• _Task statement_
Copy each of these lines below without any changes, covering all of the data.

··· Dataset records ···

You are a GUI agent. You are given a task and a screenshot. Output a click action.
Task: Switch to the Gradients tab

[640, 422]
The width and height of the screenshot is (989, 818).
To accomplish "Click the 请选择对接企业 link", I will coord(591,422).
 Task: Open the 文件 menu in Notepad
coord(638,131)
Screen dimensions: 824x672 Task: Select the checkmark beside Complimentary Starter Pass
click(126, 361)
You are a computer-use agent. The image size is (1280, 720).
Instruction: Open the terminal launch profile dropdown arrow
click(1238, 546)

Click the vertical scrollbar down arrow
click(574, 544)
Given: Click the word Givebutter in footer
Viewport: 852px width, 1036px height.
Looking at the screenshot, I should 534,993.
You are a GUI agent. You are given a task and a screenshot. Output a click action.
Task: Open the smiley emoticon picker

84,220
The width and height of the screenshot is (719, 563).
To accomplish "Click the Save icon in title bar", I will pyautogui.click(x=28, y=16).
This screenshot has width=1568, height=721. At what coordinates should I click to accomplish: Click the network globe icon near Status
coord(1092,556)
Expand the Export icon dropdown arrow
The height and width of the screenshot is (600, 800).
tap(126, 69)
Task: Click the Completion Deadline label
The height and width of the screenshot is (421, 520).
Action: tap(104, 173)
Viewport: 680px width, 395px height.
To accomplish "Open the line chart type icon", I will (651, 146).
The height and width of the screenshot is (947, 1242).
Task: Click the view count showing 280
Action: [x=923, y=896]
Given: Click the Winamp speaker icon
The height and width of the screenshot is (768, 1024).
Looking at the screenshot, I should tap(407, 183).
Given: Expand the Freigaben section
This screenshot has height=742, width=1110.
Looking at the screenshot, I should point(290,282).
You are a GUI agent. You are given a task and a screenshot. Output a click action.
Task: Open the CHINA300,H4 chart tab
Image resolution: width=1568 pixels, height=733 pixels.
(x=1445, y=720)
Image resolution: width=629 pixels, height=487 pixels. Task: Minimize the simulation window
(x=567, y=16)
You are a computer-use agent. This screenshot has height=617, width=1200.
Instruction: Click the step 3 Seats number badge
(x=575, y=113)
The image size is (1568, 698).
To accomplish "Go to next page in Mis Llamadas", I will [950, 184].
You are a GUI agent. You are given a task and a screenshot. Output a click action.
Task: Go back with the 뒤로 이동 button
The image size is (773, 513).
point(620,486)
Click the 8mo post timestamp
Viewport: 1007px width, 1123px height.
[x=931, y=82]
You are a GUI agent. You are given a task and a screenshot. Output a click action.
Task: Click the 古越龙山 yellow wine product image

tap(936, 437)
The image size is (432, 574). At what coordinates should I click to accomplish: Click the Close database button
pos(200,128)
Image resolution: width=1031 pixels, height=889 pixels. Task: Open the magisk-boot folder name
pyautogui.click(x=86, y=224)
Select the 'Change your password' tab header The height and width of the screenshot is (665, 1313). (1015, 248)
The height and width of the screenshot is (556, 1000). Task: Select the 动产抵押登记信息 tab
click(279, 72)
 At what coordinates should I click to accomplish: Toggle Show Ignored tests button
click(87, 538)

···

• _Solution to the exercise_
You are a GUI agent. You are given a task and a screenshot. Output a click action.
Task: Switch to the Gradients tab

[640, 422]
The width and height of the screenshot is (989, 818).
To accomplish "Click the 请选择对接企业 link", I will coord(591,422).
 Task: Open the 文件 menu in Notepad
coord(638,131)
Screen dimensions: 824x672 Task: Select the checkmark beside Complimentary Starter Pass
click(126, 361)
You are a computer-use agent. The image size is (1280, 720).
Instruction: Open the terminal launch profile dropdown arrow
click(1238, 546)

Click the vertical scrollbar down arrow
click(574, 544)
Given: Click the word Givebutter in footer
Viewport: 852px width, 1036px height.
Looking at the screenshot, I should 534,993.
You are a GUI agent. You are given a task and a screenshot. Output a click action.
Task: Open the smiley emoticon picker

84,220
The width and height of the screenshot is (719, 563).
To accomplish "Click the Save icon in title bar", I will pyautogui.click(x=28, y=16).
This screenshot has width=1568, height=721. At what coordinates should I click to accomplish: Click the network globe icon near Status
coord(1092,556)
Expand the Export icon dropdown arrow
The height and width of the screenshot is (600, 800).
tap(126, 69)
Task: Click the Completion Deadline label
The height and width of the screenshot is (421, 520).
Action: tap(104, 173)
Viewport: 680px width, 395px height.
To accomplish "Open the line chart type icon", I will (651, 146).
The height and width of the screenshot is (947, 1242).
Task: Click the view count showing 280
Action: [x=923, y=896]
Given: Click the Winamp speaker icon
The height and width of the screenshot is (768, 1024).
Looking at the screenshot, I should tap(407, 183).
Given: Expand the Freigaben section
This screenshot has height=742, width=1110.
Looking at the screenshot, I should point(290,282).
You are a GUI agent. You are given a task and a screenshot. Output a click action.
Task: Open the CHINA300,H4 chart tab
Image resolution: width=1568 pixels, height=733 pixels.
(x=1445, y=720)
Image resolution: width=629 pixels, height=487 pixels. Task: Minimize the simulation window
(x=567, y=16)
You are a computer-use agent. This screenshot has height=617, width=1200.
Instruction: Click the step 3 Seats number badge
(x=575, y=113)
The image size is (1568, 698).
To accomplish "Go to next page in Mis Llamadas", I will [950, 184].
You are a GUI agent. You are given a task and a screenshot. Output a click action.
Task: Go back with the 뒤로 이동 button
The image size is (773, 513).
point(620,486)
Click the 8mo post timestamp
Viewport: 1007px width, 1123px height.
[x=931, y=82]
You are a GUI agent. You are given a task and a screenshot. Output a click action.
Task: Click the 古越龙山 yellow wine product image

tap(936, 437)
The image size is (432, 574). At what coordinates should I click to accomplish: Click the Close database button
pos(200,128)
Image resolution: width=1031 pixels, height=889 pixels. Task: Open the magisk-boot folder name
pyautogui.click(x=86, y=224)
Select the 'Change your password' tab header The height and width of the screenshot is (665, 1313). (1015, 248)
The height and width of the screenshot is (556, 1000). Task: Select the 动产抵押登记信息 tab
click(279, 72)
 At what coordinates should I click to accomplish: Toggle Show Ignored tests button
click(87, 538)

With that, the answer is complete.